Meta Showcases 'Seamless' AI Translator for Expressive Communication

Meta has unveiled version 2 of its multimodal AI translation model to offer seamless and expressive cross-language communication, making the Universal Human Translator more realistic.

The Seamless Communication suite was released publicly in time of Meta's 10-year anniversary of Fundamental AI Research (FAIR) team, along with research papers and test data.

Meta's addition to the SeamlessM4T involves translation models capable of preserving expression across languages and holding "real-time conversations."

The latest improvements make it possible for the AI to match its pitch, volume, emotional tone, speech rate, and pauses with the speaker no matter the language.

Meta said there would only be a two-second latency needed for the AI to respond, replicating how actual conversations work in real life.

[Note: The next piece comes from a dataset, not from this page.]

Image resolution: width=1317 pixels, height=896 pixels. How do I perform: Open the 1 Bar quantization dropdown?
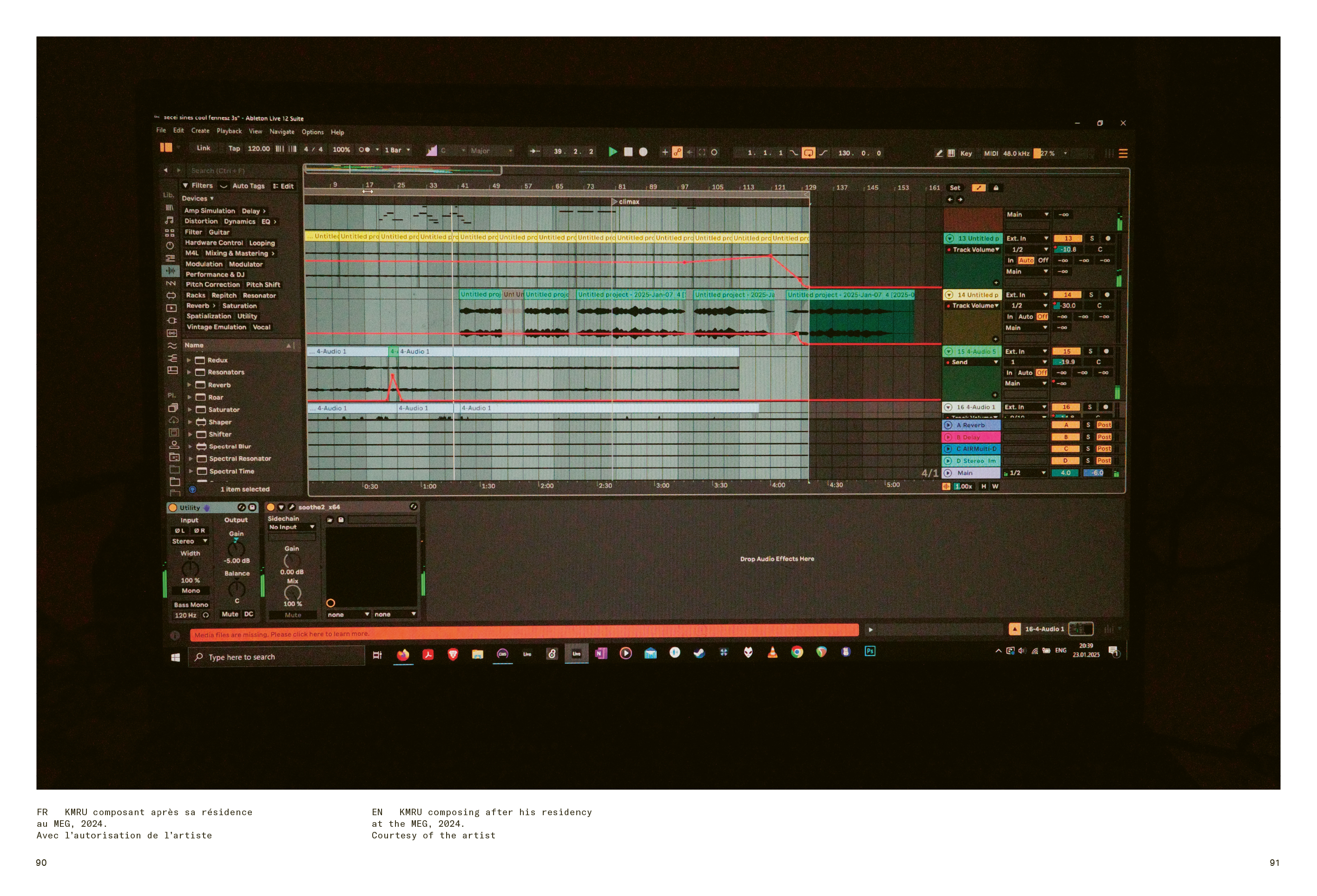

Meta first launched SeamlessM4T in late August as a "foundational multilingual and multitask model that seamlessly translates and transcribes across speech and text."

Earlier versions were reported to lack essential signals to convey emotion and intent to the users.

Meta AI Communication Mission

Seamless Communication is just the latest of Meta's advancement in the AI communication model, a product of its past attempts to replicate human speech in a bid to attract more audience.

The month of September marked the launch of several AI flagship projects to the public, including the AI stickers and a conversational assistant using the likeness of popular celebrities.

The Meta AI is an interactable assistant people can access in WhatsApp, Messenger, Instagram, and soon on Ray-Ban Meta smart glasses and Quest 3.

The AI uses the faces of "cultural icons and influencers" like Snoop Dogg, Tom Brady, and Kendall Jenner to communicate with the users.

Also Read : Meta to Use Distinct AI Personalities to Attract Younger Users

Meta AI Models Improvement

Meta's AI communicators are not the only AI product that received an overhaul.

The latest Ego-Exo4D is now able to simultaneously first-person and external view for users via the surrounding camera accessible to the AI.

Audiobox, the successor of the Voicebox released earlier this year, will also advance AI generation to help with audio editing, sampling, and styling.

Custom audio can now be processed via prompts, including samples like "a running river and birds chirping" and "a young woman speaks with a high pitch and fast pace."